WHAT YOU HAVE TO DO: In the records below, locate the line containing "Task: Click the β clade label"; output that line and every following line through the last, exactly.

Stored records:
- Opening Delimiter -
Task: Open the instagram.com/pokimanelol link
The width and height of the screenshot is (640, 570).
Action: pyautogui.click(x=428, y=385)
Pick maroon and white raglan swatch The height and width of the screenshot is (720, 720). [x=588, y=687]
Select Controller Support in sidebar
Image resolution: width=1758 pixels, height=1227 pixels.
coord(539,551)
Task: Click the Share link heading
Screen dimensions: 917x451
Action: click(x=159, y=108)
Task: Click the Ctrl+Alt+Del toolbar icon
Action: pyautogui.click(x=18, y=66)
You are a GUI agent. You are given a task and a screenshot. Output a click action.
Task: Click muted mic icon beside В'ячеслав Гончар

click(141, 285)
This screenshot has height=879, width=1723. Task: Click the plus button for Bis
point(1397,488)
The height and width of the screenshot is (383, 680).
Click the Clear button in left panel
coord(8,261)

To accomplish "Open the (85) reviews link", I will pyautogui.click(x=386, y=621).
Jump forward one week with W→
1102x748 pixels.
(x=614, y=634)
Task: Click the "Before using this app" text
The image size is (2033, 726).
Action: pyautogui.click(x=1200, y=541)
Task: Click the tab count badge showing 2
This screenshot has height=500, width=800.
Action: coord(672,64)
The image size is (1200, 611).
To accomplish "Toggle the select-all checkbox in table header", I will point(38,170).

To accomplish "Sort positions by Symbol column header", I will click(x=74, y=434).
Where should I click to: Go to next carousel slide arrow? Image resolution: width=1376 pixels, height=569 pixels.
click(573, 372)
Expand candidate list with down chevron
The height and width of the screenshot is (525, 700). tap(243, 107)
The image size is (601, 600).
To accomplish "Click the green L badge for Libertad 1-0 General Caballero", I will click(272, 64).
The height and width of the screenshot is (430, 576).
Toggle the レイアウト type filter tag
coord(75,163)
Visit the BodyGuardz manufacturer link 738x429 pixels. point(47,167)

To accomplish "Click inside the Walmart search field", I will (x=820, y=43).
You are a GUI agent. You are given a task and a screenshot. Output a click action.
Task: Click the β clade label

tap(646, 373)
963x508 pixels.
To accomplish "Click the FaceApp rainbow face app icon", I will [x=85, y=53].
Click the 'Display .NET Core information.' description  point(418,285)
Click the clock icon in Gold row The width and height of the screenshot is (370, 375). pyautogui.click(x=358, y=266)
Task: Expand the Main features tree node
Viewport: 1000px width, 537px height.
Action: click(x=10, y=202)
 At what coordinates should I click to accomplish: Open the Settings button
- Closing Delimiter -
ANSWER BELOW:
Task: Click the β clade label

tap(646, 373)
963x508 pixels.
To accomplish "Click the FaceApp rainbow face app icon", I will [x=85, y=53].
Click the 'Display .NET Core information.' description  point(418,285)
Click the clock icon in Gold row The width and height of the screenshot is (370, 375). pyautogui.click(x=358, y=266)
Task: Expand the Main features tree node
Viewport: 1000px width, 537px height.
Action: click(x=10, y=202)
 At what coordinates should I click to accomplish: Open the Settings button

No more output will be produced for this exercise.